> What is expected
Rewrite everything from the line containing "Task: Click the bold 'Password :' label" down to the line containing "Action: coord(106,254)", replacing "label" with "caption" and keeping every other character unchanged.
○ ○ ○ ○
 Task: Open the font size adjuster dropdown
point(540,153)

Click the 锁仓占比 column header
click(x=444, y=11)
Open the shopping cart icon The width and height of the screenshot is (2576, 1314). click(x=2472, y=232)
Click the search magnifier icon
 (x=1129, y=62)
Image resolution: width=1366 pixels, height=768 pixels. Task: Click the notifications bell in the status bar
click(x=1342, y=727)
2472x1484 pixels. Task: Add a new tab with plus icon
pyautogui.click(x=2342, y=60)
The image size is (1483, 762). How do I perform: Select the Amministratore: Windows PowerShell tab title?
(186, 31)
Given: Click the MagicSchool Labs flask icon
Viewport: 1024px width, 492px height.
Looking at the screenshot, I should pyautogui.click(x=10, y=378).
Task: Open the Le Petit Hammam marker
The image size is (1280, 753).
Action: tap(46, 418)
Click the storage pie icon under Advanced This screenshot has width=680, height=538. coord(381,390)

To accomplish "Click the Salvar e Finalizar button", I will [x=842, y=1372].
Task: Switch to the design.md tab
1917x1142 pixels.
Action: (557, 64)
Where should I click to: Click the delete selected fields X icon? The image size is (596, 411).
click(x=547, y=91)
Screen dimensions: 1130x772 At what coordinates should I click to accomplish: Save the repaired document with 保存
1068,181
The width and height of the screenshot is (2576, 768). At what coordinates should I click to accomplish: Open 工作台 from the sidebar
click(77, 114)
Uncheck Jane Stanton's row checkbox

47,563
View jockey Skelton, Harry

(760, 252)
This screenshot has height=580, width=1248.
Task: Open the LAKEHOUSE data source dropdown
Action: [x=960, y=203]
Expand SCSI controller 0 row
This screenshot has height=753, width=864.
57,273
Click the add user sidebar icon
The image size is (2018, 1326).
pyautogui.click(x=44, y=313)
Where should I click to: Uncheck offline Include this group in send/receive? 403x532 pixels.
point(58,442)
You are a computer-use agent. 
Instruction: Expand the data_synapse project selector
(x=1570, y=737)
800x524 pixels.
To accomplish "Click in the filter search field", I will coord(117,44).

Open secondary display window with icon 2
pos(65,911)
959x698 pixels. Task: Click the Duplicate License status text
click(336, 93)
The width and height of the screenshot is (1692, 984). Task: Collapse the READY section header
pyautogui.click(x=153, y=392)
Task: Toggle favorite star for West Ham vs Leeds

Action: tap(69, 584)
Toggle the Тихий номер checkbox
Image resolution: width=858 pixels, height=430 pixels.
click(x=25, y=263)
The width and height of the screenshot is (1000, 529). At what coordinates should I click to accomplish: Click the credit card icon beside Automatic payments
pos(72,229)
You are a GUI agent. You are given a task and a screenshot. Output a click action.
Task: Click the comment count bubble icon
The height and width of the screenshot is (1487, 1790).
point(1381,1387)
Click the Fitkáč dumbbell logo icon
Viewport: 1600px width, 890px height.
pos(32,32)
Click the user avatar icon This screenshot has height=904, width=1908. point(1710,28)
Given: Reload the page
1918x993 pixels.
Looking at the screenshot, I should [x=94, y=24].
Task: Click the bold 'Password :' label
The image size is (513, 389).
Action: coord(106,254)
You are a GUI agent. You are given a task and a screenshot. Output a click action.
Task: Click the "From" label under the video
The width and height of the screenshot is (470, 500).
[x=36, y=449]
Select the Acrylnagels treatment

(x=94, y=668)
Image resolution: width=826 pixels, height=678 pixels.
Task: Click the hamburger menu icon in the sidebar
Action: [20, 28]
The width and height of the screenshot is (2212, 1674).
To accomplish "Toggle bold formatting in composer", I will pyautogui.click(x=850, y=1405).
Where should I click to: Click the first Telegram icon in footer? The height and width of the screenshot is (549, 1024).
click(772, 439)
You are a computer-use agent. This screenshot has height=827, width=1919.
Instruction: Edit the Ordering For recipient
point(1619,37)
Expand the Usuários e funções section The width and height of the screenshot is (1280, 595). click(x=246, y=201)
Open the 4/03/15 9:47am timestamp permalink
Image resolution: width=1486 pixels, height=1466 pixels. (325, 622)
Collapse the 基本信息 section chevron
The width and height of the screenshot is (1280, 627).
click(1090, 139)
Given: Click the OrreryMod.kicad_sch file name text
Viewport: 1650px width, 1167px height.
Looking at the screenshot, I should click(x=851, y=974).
○ ○ ○ ○
> Final answer
Task: Click the bold 'Password :' caption
The image size is (513, 389).
Action: coord(106,254)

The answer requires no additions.